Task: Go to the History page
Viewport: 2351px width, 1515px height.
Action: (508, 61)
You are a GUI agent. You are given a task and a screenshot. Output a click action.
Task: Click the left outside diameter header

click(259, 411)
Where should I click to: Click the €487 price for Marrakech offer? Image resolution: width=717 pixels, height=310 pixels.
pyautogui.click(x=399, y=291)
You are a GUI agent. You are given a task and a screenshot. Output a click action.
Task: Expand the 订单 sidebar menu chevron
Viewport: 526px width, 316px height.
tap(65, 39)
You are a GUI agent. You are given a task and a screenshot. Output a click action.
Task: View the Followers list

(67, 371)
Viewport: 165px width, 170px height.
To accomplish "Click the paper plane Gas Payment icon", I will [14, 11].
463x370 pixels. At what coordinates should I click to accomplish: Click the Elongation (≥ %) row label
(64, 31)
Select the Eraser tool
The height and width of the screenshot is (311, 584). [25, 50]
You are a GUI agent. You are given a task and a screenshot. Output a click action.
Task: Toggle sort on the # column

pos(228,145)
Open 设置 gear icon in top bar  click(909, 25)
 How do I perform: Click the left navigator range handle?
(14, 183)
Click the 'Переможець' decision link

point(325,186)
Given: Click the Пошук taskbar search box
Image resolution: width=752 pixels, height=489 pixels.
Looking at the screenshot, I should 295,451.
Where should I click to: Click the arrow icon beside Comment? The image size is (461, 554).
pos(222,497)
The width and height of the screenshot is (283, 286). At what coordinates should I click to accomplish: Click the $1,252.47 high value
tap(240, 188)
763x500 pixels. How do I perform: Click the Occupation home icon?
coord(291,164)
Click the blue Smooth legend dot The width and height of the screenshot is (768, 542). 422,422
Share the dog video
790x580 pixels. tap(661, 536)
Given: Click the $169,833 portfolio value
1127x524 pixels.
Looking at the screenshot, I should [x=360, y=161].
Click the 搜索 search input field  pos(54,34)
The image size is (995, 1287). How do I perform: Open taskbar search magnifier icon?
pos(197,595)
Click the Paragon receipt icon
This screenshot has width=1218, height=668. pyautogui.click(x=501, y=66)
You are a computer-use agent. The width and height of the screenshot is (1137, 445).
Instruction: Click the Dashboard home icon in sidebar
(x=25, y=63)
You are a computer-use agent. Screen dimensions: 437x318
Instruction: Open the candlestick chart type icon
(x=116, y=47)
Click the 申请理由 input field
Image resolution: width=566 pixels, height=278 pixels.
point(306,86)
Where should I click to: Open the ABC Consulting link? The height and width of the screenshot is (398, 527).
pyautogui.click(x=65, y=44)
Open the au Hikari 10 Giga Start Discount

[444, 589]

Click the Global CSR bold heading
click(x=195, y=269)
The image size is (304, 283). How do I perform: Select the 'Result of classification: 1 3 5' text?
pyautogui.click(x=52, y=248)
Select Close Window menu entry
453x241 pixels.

- _How to complete this task_
Return the material above in full, exactly as written.

- _Completed exercise_
Task: Go to the History page
Viewport: 2351px width, 1515px height.
Action: (508, 61)
You are a GUI agent. You are given a task and a screenshot. Output a click action.
Task: Click the left outside diameter header

click(259, 411)
Where should I click to: Click the €487 price for Marrakech offer? Image resolution: width=717 pixels, height=310 pixels.
pyautogui.click(x=399, y=291)
You are a GUI agent. You are given a task and a screenshot. Output a click action.
Task: Expand the 订单 sidebar menu chevron
Viewport: 526px width, 316px height.
tap(65, 39)
You are a GUI agent. You are given a task and a screenshot. Output a click action.
Task: View the Followers list

(67, 371)
Viewport: 165px width, 170px height.
To accomplish "Click the paper plane Gas Payment icon", I will [14, 11].
463x370 pixels. At what coordinates should I click to accomplish: Click the Elongation (≥ %) row label
(64, 31)
Select the Eraser tool
The height and width of the screenshot is (311, 584). [25, 50]
You are a GUI agent. You are given a task and a screenshot. Output a click action.
Task: Toggle sort on the # column

pos(228,145)
Open 设置 gear icon in top bar  click(909, 25)
 How do I perform: Click the left navigator range handle?
(14, 183)
Click the 'Переможець' decision link

point(325,186)
Given: Click the Пошук taskbar search box
Image resolution: width=752 pixels, height=489 pixels.
Looking at the screenshot, I should 295,451.
Where should I click to: Click the arrow icon beside Comment? The image size is (461, 554).
pos(222,497)
The width and height of the screenshot is (283, 286). At what coordinates should I click to accomplish: Click the $1,252.47 high value
tap(240, 188)
763x500 pixels. How do I perform: Click the Occupation home icon?
coord(291,164)
Click the blue Smooth legend dot The width and height of the screenshot is (768, 542). 422,422
Share the dog video
790x580 pixels. tap(661, 536)
Given: Click the $169,833 portfolio value
1127x524 pixels.
Looking at the screenshot, I should [x=360, y=161].
Click the 搜索 search input field  pos(54,34)
The image size is (995, 1287). How do I perform: Open taskbar search magnifier icon?
pos(197,595)
Click the Paragon receipt icon
This screenshot has width=1218, height=668. pyautogui.click(x=501, y=66)
You are a computer-use agent. The width and height of the screenshot is (1137, 445).
Instruction: Click the Dashboard home icon in sidebar
(x=25, y=63)
You are a computer-use agent. Screen dimensions: 437x318
Instruction: Open the candlestick chart type icon
(x=116, y=47)
Click the 申请理由 input field
Image resolution: width=566 pixels, height=278 pixels.
point(306,86)
Where should I click to: Open the ABC Consulting link? The height and width of the screenshot is (398, 527).
pyautogui.click(x=65, y=44)
Open the au Hikari 10 Giga Start Discount

[444, 589]

Click the Global CSR bold heading
click(x=195, y=269)
The image size is (304, 283). How do I perform: Select the 'Result of classification: 1 3 5' text?
pyautogui.click(x=52, y=248)
Select Close Window menu entry
453x241 pixels.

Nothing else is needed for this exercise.